#### YOUR OBJECTIVE
Count the lines of the material below that contain the string "with", treating uppercase and lowercase letters as different. State only the number.

#### DATASET ROWS
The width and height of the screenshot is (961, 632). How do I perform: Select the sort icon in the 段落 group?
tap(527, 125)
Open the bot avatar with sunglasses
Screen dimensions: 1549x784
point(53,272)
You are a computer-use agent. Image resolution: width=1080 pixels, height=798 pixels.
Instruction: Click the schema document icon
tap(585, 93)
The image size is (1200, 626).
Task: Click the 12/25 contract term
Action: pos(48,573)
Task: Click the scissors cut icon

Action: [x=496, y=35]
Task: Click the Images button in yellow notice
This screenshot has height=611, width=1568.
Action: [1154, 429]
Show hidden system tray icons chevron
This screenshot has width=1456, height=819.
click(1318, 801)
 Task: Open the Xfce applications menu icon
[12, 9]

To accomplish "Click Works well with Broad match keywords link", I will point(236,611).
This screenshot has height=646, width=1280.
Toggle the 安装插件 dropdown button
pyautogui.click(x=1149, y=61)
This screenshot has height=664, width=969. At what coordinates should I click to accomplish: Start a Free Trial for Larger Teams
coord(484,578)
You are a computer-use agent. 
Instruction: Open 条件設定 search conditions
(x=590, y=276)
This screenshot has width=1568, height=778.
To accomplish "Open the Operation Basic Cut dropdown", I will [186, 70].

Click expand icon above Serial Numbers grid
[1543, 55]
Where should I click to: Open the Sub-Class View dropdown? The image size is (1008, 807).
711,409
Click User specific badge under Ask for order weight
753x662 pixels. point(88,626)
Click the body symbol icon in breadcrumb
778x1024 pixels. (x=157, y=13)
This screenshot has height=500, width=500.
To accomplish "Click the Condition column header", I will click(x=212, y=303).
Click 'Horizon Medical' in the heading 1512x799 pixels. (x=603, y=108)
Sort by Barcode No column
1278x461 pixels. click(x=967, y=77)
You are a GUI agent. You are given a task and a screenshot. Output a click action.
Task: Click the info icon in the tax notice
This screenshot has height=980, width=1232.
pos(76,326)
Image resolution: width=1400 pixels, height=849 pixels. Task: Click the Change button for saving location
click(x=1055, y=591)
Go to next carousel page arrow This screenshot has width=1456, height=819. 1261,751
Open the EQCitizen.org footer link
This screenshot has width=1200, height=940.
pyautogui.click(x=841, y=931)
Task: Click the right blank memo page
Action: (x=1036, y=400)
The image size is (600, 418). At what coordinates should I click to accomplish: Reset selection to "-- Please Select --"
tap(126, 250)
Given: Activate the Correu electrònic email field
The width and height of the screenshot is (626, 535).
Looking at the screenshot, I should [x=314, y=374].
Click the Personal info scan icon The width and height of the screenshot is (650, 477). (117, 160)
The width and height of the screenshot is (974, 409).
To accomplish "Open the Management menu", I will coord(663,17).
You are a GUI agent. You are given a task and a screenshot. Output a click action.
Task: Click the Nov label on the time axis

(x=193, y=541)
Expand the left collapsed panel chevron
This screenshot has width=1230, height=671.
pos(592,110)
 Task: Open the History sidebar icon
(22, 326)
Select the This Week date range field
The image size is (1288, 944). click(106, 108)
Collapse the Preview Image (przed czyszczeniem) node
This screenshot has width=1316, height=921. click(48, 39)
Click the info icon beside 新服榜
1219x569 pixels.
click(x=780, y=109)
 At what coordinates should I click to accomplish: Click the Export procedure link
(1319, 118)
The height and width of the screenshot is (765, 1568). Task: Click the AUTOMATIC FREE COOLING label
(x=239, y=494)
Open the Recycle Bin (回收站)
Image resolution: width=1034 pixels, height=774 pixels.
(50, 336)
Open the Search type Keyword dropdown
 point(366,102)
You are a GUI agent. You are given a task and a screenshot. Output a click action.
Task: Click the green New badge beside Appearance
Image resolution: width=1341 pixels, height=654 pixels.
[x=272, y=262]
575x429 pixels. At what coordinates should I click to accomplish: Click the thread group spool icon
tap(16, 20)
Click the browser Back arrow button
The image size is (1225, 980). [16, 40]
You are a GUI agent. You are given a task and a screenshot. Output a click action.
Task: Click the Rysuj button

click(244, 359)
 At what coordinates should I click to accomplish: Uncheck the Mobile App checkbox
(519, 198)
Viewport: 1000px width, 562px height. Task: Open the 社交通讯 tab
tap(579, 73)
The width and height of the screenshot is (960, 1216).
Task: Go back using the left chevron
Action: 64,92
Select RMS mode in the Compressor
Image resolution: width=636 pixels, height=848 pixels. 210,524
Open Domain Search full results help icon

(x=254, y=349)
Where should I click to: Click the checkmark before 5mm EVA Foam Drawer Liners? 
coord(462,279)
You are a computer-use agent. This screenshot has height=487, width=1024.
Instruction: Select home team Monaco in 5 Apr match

#### TASK RESPONSE
2